Taraneh Alidoosti est célèbre à l'étranger pour avoir joué dans des films primés du réalisateur Asghar Farhadi, dont Le Client, Oscar du meilleur film en langue étrangère en 2017. Elle a aussi joué dans le film de Saeed Roustayi Leïla et ses frères, présenté au Festival de Cannes en 2022.

La comédienne de 38 ans avait été arrêtée le 17 décembre dernier pour des publications sur Instagram en soutien aux protestations en Iran, dans lesquelles elle dénonçait notamment l'exécution de manifestants et où on la voit enlever son voile.

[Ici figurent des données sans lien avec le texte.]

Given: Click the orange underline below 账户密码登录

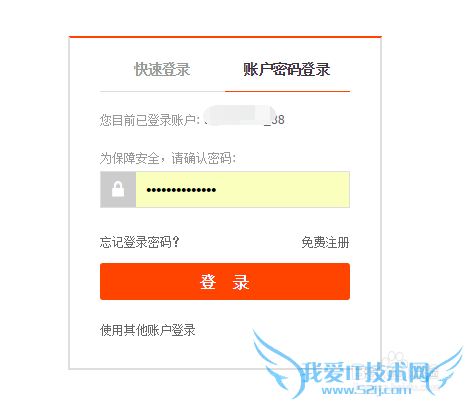Looking at the screenshot, I should pos(287,91).
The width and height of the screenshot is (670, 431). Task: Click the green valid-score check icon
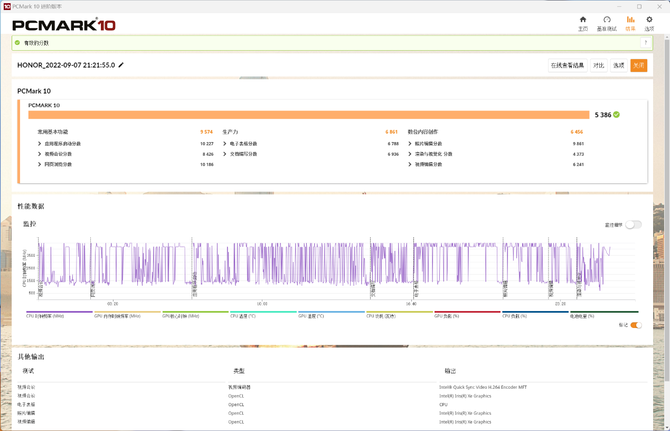pos(17,43)
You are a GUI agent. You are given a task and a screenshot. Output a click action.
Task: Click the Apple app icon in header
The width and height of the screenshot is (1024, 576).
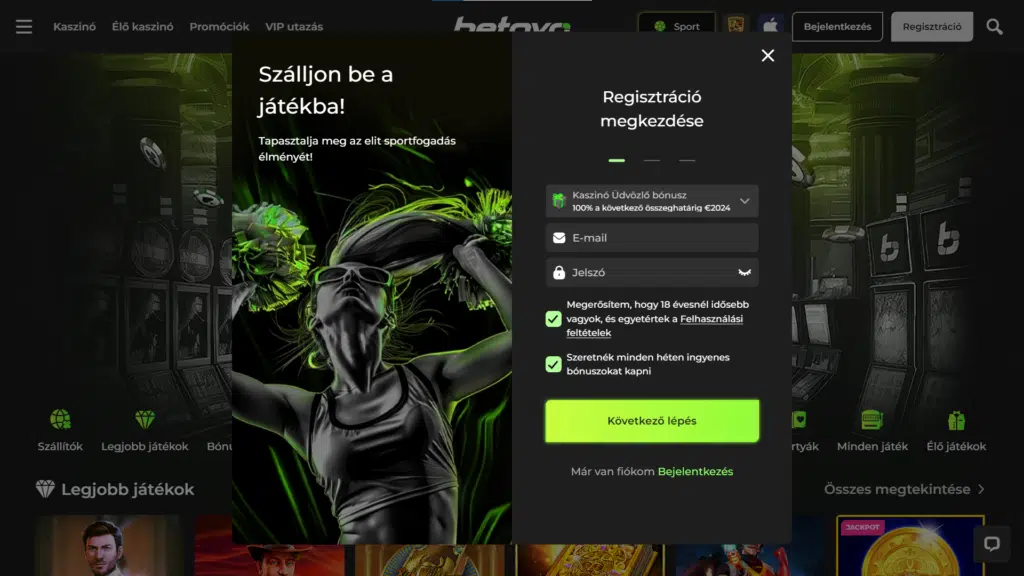[x=769, y=26]
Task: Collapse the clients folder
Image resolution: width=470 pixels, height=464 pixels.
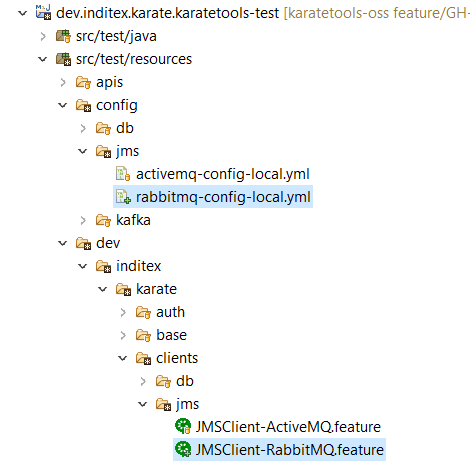Action: [123, 358]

Le 22 décembre, près de 500 personnalités et travailleurs du monde du cinéma, dont les actrices Kate Winslet et Marion Cotillard et les réalisateurs Ken Loach et Pedro Almodovar, avaient appelé à sa libération immédiate dans une lettre ouverte et le Festival de Cannes s'était également exprimé pour condamner fermement cette arrestation.

Plusieurs artistes iraniens interpellés

La contestation en Iran a été déclenchée par la mort, le 16 septembre, de Mahsa Amini, une Kurde iranienne de 22 ans décédée après avoir été arrêtée à Téhéran par la police des moeurs, qui lui reprochait d'avoir enfreint le code vestimentaire de la République islamique, strict pour les femmes.

Depuis, des centaines de personnes ont été tuées, des milliers arrêtées et deux hommes de 23 ans ont été pendus en lien avec les troubles. Plusieurs artistes iraniens tels que les cinéastes Jafar Panahi, Mohammad Rasoulof et Mostafa Al-Ahmad, le chanteur Shervin Kapour ou le rappeur kurde Saman Yasin ont également été interpellés.